Biraz geriye gidersek kısa bir süre önce; Milli Eğitim ve Bilim, Sanayi ve Teknoloji bakanlıkları ile TÜBİTAK arasında “Girişimciliğin Geliştirilmesi İşbirliği Projesi”nin işbirliği protokolü imzalanmıştı. MEB toplantı salonunda gerçekleşen imza töreninde konuşan Milli Eğitim Bakanı Ömer Dinçer o zaman da şunları söylemişti:
“Rekabetçi bir toplum ve rekabetçi bir yapıya sahip olmanın da yegâne yolu, girişimci bir ekonomiye sahip olmaktan geçer. Girişimci bir ekonomi olmanın temeli özü ve çekirdeği de girişimci bireyler yetiştirmekten geçer. Eğer girişimci bireylere sahip değilseniz, rekabetçi bir toplum olma imkânınız olmayacak. O yüzden Türkiye’de girişimci bireyleri yetiştirecek, yenilik yapmaya cesaret edecek, güveni yüksek bir nesle ihtiyacımız var. Bunu başarmak için de gerekli değişiklikleri yapmaya çalışıyoruz”

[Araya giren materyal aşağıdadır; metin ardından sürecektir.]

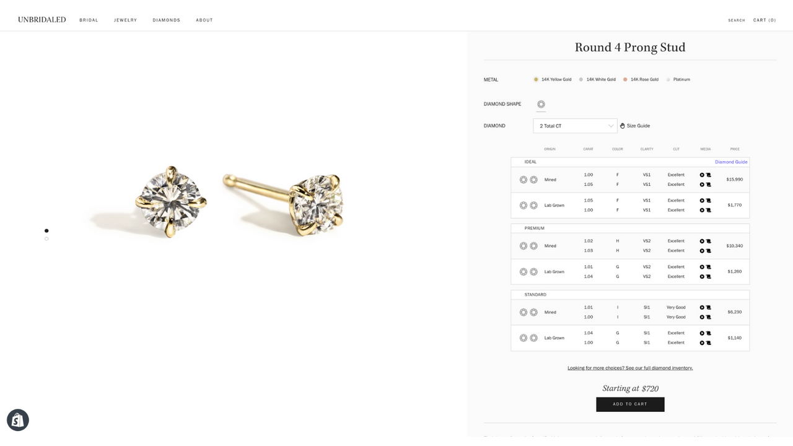
Task: Select the 14K Rose Gold metal swatch
Action: pyautogui.click(x=626, y=79)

14.09.2011 tarihli Resmi Gazetede yayınlanan Kanun Hükmündeki Kararname ile de hatırlanacağı üzere Bakanlığın görevleri yeniden tanımlanmıştı. Yeni görev tanımı içinde de vurgulanan hususlardan birisi bilin bakalım neydi? Tabi ki rekabet.
Milli Eğitim Bakanlığının görevlerini yeniden düzenleyen ilgili kararnamede söz konusu ifade şöyle geçmektedir:
“Okul öncesi, ilk ve orta öğretim çağındaki öğrencileri… küresel düzeyde rekabet gücüne sahip ekonomik sistemin gerektirdiği bilgi ve becerilerle donatarak geleceğe hazırlayan eğitim ve öğretim programlarını tasarlamak, uygulamak, güncellemek…”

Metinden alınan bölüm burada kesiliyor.